(Work instruction):
As soon as the line containing "Where should I click to: Click FILTER" appears in the material below, start returning lines exactly, and end with the line containing "Task: Click the blacked-out account name".

**** The data ****

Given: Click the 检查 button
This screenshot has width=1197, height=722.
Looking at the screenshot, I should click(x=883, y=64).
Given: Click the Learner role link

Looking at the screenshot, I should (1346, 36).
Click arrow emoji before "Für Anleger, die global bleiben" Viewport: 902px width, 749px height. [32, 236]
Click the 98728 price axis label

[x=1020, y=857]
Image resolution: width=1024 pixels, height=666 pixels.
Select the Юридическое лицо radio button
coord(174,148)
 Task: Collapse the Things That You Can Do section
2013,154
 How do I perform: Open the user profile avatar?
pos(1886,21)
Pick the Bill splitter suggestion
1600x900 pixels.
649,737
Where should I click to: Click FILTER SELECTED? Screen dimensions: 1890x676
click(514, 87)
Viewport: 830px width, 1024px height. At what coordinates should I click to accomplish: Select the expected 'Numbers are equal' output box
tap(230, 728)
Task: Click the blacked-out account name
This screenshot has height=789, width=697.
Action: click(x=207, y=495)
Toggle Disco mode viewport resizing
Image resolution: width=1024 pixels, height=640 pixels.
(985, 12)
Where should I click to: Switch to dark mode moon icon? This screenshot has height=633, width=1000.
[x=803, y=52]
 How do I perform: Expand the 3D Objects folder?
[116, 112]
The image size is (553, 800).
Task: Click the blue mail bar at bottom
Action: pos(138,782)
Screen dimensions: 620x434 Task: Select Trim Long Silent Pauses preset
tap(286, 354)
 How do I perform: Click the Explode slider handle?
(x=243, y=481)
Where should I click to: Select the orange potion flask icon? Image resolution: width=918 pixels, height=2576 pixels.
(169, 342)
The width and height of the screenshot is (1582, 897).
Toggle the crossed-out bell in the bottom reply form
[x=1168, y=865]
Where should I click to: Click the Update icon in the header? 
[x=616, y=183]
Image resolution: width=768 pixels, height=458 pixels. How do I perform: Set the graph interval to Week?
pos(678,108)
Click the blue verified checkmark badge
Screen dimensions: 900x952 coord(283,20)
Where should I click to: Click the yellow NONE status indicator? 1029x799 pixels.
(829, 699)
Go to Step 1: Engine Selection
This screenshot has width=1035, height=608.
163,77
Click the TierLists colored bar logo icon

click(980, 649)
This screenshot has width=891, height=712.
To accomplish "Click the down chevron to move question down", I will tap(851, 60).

****

(Solution to this exercise):
Where should I click to: Click FILTER SELECTED? Screen dimensions: 1890x676
click(514, 87)
Viewport: 830px width, 1024px height. At what coordinates should I click to accomplish: Select the expected 'Numbers are equal' output box
tap(230, 728)
Task: Click the blacked-out account name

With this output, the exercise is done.